— Start TEXT —

What is Engineering anyway: FAQ1088-1484: In layman terms, what is "engineering"?
RE: General Tolerances
For what it's worth my current company's default angle tolerance is +/- 1 degree, and I've seen as tight as 0.5 and as loose as +/-5 (both in degrees), although I had a very hard time believing the +/-5 would ever produce consistently acceptable parts for any application.
RE: General Tolerances
What do you mean by "General Tolerances"? I have title blocks set up to say ±1° as the default. I could have just as easily set it to ±0.5°.
The ANSI/ASME Y14.5 standard, at least since 1982, has not allowed trailing decimals on millimeter dimensions. This means that you must set tolerances or geometric controls on each and every metric dimension. This is not particularly difficult, and as noted above, it leads to better quality drawings.

— End TEXT —
— Start EXTRACTED MATERIAL —

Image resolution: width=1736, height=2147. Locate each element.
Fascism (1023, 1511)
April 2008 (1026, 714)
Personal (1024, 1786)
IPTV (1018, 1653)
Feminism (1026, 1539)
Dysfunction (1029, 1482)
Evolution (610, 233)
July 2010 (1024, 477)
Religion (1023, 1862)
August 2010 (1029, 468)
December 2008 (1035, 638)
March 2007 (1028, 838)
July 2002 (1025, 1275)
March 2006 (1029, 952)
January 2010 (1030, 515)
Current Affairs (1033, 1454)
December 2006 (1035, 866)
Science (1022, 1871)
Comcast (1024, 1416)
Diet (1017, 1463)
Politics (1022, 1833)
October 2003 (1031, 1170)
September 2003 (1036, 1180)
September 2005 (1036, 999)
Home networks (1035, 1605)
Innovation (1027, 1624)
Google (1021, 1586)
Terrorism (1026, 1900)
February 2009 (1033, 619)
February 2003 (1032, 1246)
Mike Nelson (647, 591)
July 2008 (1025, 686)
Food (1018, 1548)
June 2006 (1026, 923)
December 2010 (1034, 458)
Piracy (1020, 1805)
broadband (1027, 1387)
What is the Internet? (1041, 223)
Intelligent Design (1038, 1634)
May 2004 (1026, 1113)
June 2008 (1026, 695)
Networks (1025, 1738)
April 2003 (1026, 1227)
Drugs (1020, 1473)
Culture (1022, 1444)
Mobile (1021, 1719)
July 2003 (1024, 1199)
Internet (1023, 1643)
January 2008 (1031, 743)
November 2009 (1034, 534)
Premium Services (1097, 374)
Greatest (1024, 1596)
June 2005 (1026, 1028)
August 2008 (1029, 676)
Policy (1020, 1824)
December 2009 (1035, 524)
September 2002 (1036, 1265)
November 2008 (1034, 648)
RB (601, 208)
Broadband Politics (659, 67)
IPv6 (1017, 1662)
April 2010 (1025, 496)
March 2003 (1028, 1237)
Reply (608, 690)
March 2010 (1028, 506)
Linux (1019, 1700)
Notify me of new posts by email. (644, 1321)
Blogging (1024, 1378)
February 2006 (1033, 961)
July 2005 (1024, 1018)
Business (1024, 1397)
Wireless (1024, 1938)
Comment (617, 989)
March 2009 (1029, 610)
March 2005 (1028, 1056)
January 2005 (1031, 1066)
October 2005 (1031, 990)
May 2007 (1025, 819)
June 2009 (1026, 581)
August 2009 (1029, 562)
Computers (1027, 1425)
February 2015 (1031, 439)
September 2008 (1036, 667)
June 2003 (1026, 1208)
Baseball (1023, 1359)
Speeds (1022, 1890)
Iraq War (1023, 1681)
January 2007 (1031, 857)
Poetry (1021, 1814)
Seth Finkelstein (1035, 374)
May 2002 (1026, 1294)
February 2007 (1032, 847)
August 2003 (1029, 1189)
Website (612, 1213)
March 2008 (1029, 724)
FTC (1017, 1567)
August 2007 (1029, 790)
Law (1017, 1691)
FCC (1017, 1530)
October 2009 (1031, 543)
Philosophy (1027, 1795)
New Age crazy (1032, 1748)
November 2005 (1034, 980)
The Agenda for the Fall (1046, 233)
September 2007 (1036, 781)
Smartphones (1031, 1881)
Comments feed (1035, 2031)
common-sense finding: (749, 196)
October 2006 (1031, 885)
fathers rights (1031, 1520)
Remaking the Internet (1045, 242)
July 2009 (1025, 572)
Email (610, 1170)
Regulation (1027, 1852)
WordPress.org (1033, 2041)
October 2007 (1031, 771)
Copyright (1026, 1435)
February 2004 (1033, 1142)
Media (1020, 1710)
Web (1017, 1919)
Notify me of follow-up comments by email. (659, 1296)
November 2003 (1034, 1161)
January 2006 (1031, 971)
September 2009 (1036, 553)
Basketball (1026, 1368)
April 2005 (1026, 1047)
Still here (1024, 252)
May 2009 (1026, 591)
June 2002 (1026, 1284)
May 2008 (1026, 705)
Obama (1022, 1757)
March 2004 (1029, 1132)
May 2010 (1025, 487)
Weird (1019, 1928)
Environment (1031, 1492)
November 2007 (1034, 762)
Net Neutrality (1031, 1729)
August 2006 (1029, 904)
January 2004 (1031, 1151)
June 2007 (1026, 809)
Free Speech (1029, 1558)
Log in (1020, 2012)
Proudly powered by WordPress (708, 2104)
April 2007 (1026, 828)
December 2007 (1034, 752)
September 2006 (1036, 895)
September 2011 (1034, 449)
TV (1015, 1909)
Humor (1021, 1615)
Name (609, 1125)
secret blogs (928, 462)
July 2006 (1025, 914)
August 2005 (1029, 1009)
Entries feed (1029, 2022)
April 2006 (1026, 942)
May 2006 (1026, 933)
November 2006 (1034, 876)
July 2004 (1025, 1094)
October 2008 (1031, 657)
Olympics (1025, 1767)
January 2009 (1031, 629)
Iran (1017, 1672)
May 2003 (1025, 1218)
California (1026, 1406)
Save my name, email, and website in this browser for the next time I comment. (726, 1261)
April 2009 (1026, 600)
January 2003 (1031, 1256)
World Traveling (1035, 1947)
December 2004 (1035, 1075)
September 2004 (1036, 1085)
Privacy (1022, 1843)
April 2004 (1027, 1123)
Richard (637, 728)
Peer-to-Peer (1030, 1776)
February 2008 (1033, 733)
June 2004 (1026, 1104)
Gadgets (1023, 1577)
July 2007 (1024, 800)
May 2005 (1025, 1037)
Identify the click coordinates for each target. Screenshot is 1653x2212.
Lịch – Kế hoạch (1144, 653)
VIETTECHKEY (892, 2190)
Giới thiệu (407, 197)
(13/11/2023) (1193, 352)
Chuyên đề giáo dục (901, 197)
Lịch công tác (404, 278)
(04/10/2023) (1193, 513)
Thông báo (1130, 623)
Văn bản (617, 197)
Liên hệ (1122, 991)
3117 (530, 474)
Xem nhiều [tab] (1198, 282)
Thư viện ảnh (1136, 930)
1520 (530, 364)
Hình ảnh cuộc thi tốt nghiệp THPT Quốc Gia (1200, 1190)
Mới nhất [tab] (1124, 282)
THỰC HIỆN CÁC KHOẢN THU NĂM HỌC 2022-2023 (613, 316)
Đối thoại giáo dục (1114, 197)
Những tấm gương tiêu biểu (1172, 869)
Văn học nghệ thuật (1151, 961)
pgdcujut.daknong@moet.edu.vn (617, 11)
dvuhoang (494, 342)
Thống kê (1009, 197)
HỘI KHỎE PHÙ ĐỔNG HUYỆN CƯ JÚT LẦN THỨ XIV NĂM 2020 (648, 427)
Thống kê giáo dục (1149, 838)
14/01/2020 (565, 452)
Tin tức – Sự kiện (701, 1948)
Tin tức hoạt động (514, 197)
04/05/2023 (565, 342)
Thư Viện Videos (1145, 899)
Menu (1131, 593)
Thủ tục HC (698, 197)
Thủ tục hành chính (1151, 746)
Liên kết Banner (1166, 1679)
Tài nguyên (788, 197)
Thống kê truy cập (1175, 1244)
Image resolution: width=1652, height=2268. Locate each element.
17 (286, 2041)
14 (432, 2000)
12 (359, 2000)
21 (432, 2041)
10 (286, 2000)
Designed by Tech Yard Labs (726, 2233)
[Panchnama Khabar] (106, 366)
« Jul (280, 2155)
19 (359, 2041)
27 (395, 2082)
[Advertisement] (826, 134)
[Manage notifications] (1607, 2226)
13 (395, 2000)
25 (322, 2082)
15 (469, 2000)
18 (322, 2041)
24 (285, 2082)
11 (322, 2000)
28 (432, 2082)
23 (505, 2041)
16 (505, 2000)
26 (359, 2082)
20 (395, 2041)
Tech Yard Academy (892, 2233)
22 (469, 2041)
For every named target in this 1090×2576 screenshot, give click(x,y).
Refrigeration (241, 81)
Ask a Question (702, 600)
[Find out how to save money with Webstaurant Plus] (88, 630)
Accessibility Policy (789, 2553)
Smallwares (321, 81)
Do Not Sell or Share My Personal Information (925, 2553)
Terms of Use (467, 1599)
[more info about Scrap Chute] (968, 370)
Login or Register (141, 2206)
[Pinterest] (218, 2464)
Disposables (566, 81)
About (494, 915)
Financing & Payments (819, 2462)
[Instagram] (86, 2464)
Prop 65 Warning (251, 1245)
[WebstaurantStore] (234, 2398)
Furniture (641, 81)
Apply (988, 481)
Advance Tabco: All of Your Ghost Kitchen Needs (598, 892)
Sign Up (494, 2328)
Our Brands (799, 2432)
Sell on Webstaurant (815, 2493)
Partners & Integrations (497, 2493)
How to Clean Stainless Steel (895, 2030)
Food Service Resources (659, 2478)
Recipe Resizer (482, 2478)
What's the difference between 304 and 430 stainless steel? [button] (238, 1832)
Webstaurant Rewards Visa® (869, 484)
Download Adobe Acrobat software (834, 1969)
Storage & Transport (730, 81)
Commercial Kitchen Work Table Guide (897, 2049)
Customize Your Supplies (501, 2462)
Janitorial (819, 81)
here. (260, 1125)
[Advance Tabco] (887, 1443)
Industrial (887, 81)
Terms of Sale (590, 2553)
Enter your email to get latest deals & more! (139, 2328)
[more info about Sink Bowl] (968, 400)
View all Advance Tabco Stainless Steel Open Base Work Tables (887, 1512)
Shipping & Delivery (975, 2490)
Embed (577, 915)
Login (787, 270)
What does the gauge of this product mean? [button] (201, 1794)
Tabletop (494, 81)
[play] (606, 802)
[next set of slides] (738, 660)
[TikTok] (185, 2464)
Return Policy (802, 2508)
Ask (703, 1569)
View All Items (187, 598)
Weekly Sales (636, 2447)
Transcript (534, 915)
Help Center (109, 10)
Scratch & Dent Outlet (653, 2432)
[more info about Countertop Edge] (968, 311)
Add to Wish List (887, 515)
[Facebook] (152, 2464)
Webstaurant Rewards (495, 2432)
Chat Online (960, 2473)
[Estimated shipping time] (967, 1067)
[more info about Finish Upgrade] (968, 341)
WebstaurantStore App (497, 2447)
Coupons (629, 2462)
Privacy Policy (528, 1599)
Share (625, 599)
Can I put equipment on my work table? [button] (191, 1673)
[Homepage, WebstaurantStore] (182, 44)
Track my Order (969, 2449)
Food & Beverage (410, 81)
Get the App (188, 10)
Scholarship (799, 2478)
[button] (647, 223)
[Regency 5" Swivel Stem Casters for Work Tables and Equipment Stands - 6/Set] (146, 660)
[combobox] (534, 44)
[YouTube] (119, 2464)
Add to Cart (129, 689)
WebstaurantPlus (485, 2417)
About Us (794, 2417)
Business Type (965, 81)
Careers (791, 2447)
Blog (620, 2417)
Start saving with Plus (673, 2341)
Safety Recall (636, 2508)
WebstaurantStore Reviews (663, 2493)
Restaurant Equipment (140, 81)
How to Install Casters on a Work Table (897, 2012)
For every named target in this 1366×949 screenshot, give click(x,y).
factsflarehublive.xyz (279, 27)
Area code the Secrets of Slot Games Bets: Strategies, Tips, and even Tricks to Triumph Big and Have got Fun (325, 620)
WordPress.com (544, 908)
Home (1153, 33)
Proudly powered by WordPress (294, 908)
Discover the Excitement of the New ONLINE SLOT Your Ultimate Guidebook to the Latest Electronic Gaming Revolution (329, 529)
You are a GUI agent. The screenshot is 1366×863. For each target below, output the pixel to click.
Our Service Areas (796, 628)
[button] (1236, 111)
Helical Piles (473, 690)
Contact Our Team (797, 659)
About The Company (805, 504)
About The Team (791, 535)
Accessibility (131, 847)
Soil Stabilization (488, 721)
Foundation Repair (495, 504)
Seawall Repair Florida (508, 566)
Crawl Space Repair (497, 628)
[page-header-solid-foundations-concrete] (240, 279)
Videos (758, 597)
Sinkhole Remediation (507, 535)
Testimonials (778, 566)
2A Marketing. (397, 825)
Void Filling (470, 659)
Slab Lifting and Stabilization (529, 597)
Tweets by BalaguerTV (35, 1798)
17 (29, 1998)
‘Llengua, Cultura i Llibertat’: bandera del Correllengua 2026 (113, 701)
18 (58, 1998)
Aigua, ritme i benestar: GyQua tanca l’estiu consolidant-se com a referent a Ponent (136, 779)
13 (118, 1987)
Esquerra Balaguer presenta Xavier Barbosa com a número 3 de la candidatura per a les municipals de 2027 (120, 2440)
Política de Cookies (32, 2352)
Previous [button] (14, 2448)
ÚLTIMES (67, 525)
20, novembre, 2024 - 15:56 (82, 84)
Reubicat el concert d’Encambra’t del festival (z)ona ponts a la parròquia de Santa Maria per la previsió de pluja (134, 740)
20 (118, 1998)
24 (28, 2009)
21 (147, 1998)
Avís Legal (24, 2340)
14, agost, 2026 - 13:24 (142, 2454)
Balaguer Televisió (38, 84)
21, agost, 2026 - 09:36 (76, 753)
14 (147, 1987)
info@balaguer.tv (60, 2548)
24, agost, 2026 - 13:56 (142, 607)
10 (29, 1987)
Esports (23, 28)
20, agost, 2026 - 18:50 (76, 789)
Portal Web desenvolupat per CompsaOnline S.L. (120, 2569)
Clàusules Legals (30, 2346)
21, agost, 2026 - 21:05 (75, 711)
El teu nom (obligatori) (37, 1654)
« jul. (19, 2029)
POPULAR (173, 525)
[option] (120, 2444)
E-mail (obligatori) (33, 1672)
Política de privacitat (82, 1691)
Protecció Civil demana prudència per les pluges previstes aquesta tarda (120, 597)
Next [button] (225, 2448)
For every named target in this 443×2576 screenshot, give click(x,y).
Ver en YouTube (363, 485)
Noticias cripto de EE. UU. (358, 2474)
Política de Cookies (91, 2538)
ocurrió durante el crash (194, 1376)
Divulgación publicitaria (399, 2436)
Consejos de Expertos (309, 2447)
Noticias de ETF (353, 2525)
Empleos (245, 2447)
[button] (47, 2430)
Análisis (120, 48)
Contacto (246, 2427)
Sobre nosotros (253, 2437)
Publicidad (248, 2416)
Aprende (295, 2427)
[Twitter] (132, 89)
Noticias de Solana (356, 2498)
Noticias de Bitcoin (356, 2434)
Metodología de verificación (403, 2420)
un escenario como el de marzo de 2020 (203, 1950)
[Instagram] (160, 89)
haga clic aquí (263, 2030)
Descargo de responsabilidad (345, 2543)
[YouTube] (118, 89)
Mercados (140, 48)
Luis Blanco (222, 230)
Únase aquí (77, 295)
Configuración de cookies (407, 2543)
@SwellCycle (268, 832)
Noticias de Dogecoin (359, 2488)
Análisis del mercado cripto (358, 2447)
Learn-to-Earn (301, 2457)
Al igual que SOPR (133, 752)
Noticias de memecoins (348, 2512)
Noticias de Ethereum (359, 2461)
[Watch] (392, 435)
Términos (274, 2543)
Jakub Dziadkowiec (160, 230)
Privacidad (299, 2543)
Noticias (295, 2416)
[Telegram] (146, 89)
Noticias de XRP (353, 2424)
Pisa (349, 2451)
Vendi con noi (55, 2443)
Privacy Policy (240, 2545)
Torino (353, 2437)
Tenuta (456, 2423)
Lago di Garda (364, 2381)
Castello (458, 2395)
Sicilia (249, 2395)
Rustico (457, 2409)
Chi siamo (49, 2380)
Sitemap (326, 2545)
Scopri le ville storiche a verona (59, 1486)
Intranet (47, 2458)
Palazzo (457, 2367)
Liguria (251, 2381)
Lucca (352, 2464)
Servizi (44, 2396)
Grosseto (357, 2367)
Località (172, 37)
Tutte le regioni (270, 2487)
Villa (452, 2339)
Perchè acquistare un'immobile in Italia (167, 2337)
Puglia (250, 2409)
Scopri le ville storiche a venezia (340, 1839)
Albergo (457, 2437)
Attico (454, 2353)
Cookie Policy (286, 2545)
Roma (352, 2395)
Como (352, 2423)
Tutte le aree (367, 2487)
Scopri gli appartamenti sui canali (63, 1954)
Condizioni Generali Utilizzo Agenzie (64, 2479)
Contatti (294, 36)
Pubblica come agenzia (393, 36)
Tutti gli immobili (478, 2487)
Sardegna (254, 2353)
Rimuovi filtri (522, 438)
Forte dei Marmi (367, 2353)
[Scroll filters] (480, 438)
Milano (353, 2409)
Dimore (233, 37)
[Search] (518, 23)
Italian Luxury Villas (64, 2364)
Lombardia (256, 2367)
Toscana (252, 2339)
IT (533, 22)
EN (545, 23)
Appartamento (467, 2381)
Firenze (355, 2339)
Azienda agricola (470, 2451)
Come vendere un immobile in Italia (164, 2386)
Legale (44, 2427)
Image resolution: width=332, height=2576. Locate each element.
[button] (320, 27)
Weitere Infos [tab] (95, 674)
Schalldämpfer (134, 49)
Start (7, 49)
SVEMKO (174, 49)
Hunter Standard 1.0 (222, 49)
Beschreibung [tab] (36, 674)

— End EXTRACTED MATERIAL —

▶ [EXERCISES]:
1. Answer these questions from the text on general tolerances:
(a) What is the default angle tolerance at the current company mentioned in the first reply?
(b) Since at least what year has the ANSI/ASME Y14.5 standard not allowed trailing decimals on millimeter dimensions?
(c) What is the tightest angle tolerance the first reply says has been seen?
2. Reproduce the part of the text on general tolerances that opens with the words containing "The ANSI/ASME Y14.5" and closes with "better quality drawings.".

▶ [ANSWERS TO THE EXERCISES]:
1.
(a) +/- 1 degree
(b) 1982
(c) 0.5 degrees

2.
The ANSI/ASME Y14.5 standard, at least since 1982, has not allowed trailing decimals on millimeter dimensions. This means that you must set tolerances or geometric controls on each and every metric dimension. This is not particularly difficult, and as noted above, it leads to better quality drawings.